Mimoo shook her head. “Too sleepy for her maybe, but ideal for her mother, who worries too much. I don’t need excitement in my life. I’ve had enough of it, thank you.” She shrugged. “Gia will be fine. She’ll be fine anywhere.”
“Gia?”
“It’s Gia when I love her,” said Mimoo. “My husband never called her anything but that. Me, I love her, but she drives me crazy. So headstrong. To call her stubborn like a mule is an injustice to mules. The mules are St. Francis compared to her.”
Harry laughed.
“It’s my husband’s fault, bless his soul,” Mimoo went on. “Now he was a saint. Adored her. And she took every advantage. Wouldn’t take no for an answer. You know what my husband used to say, may he rest in peace?” She crossed herself. “He said many wise things. Like your father, I imagine?”
“My father is mostly silent,” said Harry. “But if he did speak, perhaps he would say wise things.”
“Well, my dearest departed Alessandro, the second greatest man ever to walk this earth, and the greatest man to stand before the gates of St. Peter, said about his children, they find a life everywhere they look.”
Mimoo held on to Harry’s arm. He nodded politely, listening as if deep in thought. The day was waning and the shadows were long.
“But if that is true, señora,” Harry said, as they began slowly to walk up the stairs, with Ben carrying one of the trunks behind them, “why did you leave your homeland? You must have thought you could find a better life here, no?”

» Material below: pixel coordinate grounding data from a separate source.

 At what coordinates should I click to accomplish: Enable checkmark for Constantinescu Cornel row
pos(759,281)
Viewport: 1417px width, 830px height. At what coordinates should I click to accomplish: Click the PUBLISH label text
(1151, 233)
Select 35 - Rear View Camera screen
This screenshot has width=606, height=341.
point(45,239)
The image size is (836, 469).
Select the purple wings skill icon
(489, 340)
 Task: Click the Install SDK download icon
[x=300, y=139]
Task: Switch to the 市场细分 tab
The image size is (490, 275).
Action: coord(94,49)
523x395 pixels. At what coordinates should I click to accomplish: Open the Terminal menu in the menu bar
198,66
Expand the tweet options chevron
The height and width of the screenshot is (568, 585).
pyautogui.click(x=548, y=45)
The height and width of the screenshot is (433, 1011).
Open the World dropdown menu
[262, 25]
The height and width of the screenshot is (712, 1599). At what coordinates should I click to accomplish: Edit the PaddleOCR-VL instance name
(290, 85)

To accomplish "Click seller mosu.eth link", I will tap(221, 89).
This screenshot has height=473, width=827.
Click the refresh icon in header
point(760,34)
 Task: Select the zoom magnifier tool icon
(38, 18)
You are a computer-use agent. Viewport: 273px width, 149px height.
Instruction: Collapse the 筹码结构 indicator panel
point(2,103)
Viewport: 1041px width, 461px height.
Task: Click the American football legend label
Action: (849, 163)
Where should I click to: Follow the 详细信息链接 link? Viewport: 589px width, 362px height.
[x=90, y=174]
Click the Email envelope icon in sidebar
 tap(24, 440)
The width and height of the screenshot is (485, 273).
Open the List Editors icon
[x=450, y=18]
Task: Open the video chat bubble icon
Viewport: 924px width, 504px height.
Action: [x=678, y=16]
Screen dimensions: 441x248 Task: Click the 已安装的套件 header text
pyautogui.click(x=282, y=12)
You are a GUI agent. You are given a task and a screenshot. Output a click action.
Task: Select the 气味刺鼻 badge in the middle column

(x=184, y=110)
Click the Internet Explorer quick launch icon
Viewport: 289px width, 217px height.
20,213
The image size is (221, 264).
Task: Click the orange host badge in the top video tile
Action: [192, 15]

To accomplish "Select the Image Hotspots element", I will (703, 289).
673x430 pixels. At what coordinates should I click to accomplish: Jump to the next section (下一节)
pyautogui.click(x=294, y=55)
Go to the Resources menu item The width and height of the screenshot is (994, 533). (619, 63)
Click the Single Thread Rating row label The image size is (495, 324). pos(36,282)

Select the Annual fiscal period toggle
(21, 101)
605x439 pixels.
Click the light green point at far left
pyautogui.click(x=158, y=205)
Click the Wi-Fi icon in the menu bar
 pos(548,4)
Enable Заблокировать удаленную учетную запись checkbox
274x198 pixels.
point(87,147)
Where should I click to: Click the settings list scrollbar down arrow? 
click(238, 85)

“No,” replied Mimoo. “That is not why we left.”
“Why then?”
The weary Italian woman nodded at her children behind her. “Where we come from, everybody lives only one kind of life. Alessandro said he wanted his children to choose the life, not the life to choose the children. And also,” she added, panting, slowing down and wiping her brow, “he said America is the only place in the world where even the poor can be smart.”
“Well, Harry wouldn’t know anything about that,” Ben cheerfully chimed in, hurling one of the trunks onto the landing. “Because he, unfortunately, is neither.”
2
Harry and Ben and a reluctant Salvo left to go get some dinner, while Gina and her mother nested in the two small rooms by putting fresh linen on the dining table. Mimoo ordered Gina not to take too many things out, since they would have to repack them before they left the following morning. Gina unpacked too much anyway. She was hoping her mother might change her mind and let them stay. “I’m not a child, Mimoo,” she said quietly, while fixing her hair, hoping her mother wouldn’t hear, but wanting her mother to hear.
“You are still a child,” said Mimoo, who heard everything. “And I want to keep you that way—for your father—as long as possible.”
“Papa would want me to be happy, no?”